I hope that 2018 will be celebrated as a breakthrough year in the campaign for female equality and the ongoing fight to close the UK's gender pay gap. With companies with over 250 employees required to publish data by 5th April, I believe we will see something of a revolution starting. And, I for one, am all for it.
While the predicted furore will hopefully prompt some rapid adjustments in pay, getting true gender equality across all sectors and levels is going be a long and difficult journey. The reasons for the historical imbalance are complex, involving a wide range of social, economic and cultural factors. And concealed within these is another anomaly that I believe is every bit as important as the gender pay gap, yet it is not making the headlines at all - namely the ‘gender parenting gap’.
The gender parenting Gap
According to the 2016 Fairness in Families Index (FIFI), for every hour that a mother spends with her children, a father currently spends 24 minutes. The UK ranks 12th out of the 22 countries measured and its performance is worsening. The negative implications for both child and father are well documented, but it is also worth considering how the ‘gender parenting gap’ might be contributing to the gender pay gap. After all, how can women achieve equality in the workplace if there isn’t equality at home?

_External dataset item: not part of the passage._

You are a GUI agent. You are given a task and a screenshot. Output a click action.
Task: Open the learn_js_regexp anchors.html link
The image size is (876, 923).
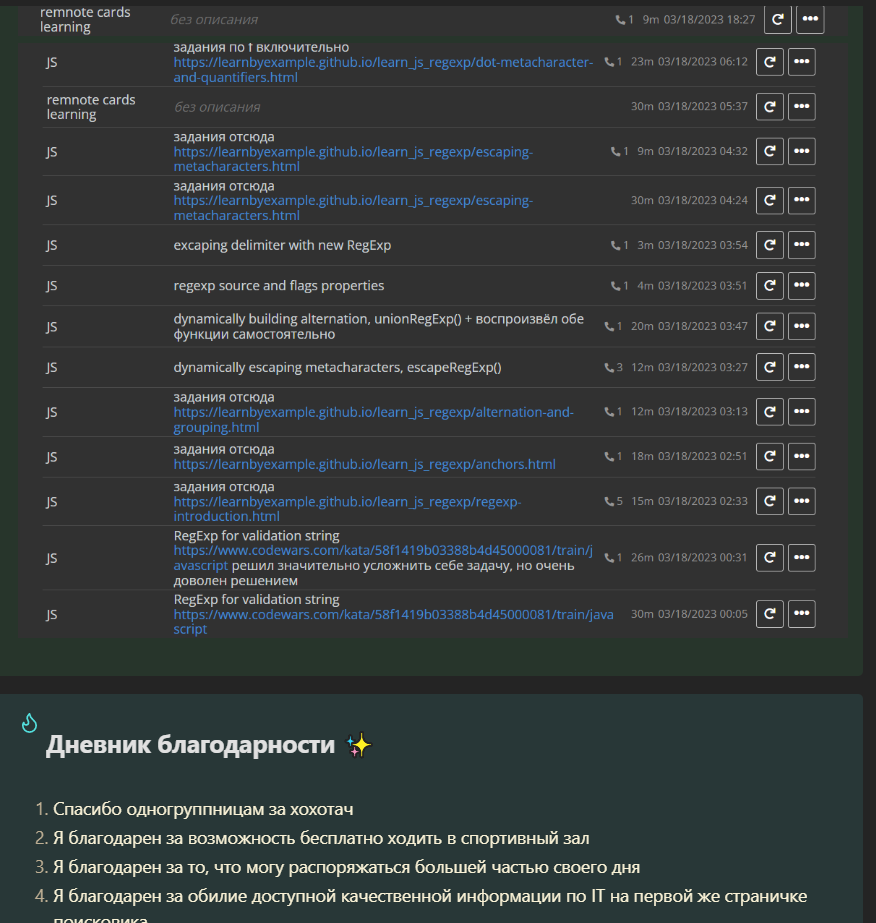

Some would argue that closing the pay gap will, over time, produce the desired equality at home. If two parents have similar earning potential they are more likely to share the parental responsibilities and associated work compromises. But I believe a wider cultural issue underpins this inequality and that we, as a creative and progressive industry, should be leading the way in tackling it.

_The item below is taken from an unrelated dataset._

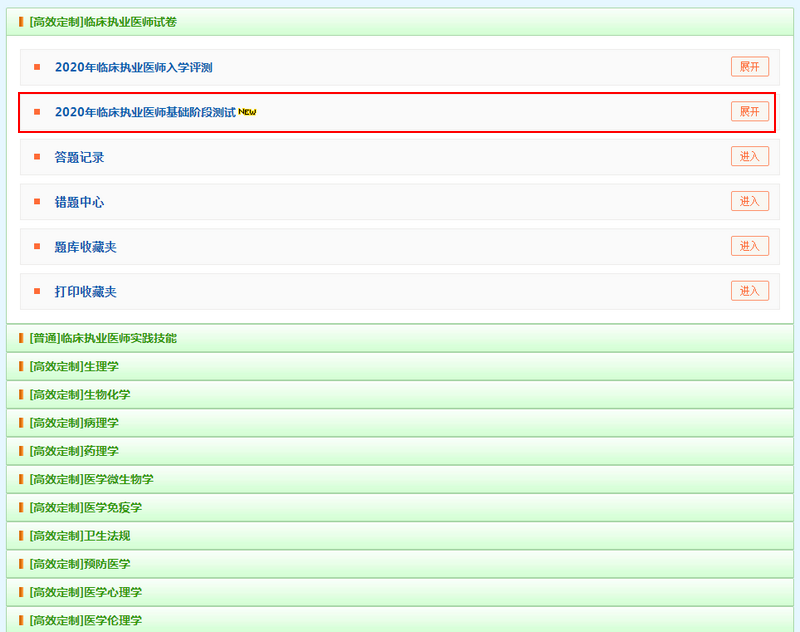800x632 pixels.
Task: Select the 错题中心 link
Action: (79, 203)
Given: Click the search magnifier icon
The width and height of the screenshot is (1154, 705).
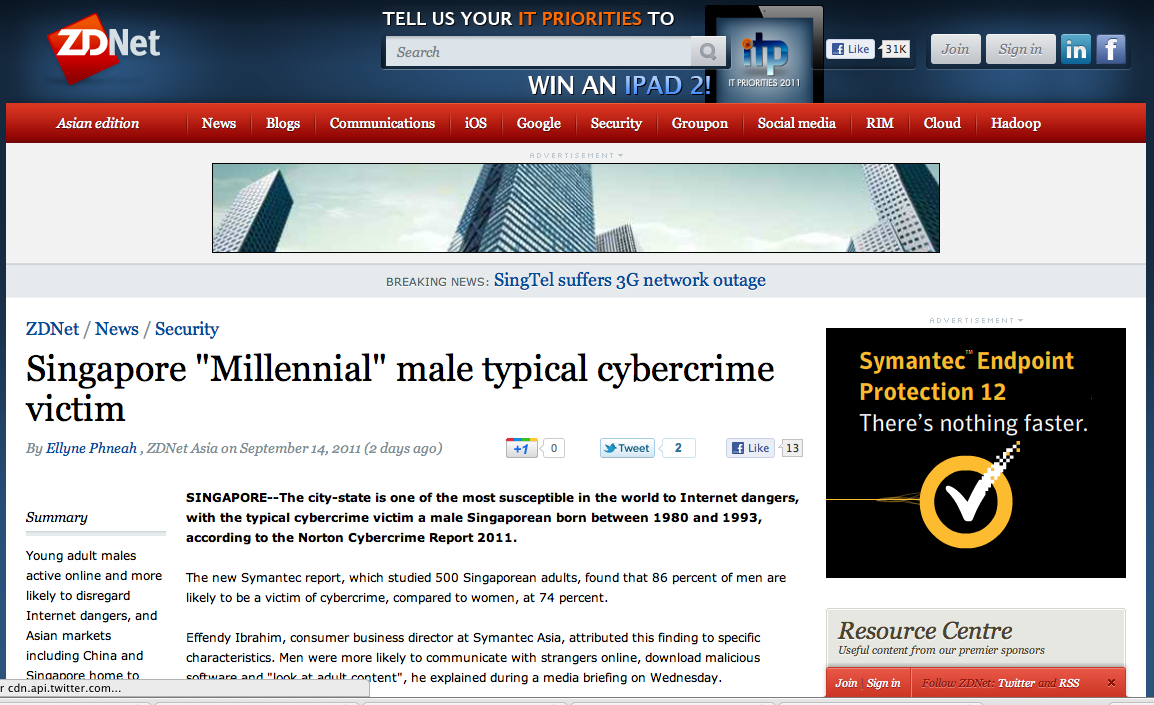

Changing the language and shifting the landscape
Firstly, we should change the language around the issue. Parenting should be talked about in gender neutral terms. We frequently discuss how we can evolve the industry to be more attractive to ‘working mums’, but we are not giving the same consideration to how ‘working dads’ might be able to take more responsibility at home. Our language contains an inbuilt assumption that women are the primary care providers at home which, consequently, puts those same women at a disadvantage in the workplace.
Secondly, we should actively promote equal parenting among both female and male employees. This includes ensuring all employees are aware of their rights around shared parental leave and that they feel the company supports them in exercising those rights. When one of our male business directors took three months of parental leave to care for his son, we celebrated it. We are also now considering proactive consultations for all new parents, female and male, to discuss flexible working requirements.
Thirdly, we should publicise our collective successes in the expectation that, one day, the workplace will have as many men as women working flexibly for reasons of childcare. If our industry can lead the charge, over time, the whole country will benefit. Today’s battle for young talent lies in offering careers that balance creative stimulation with a more positive work-life balance. As Millennials become parents they are questioning established roles, with 53% of new fathers wanting to move to a less stressful job and 48% willing to take a pay cut for more time at home (Modern Families Index, 2017). The positive promotion of an equal parenting policy is a lever we can and should pull.
I look forward to seeing positive change for women over the coming years. I hope the revolution gathering pace now will create a better future for our daughters, both in and out of the workplace. But I would love to see something of a revolution alongside it for men to be given the opportunity, encouragement and support to close the parenting gender gap too. When it comes to spending time with your kids, every minute matters.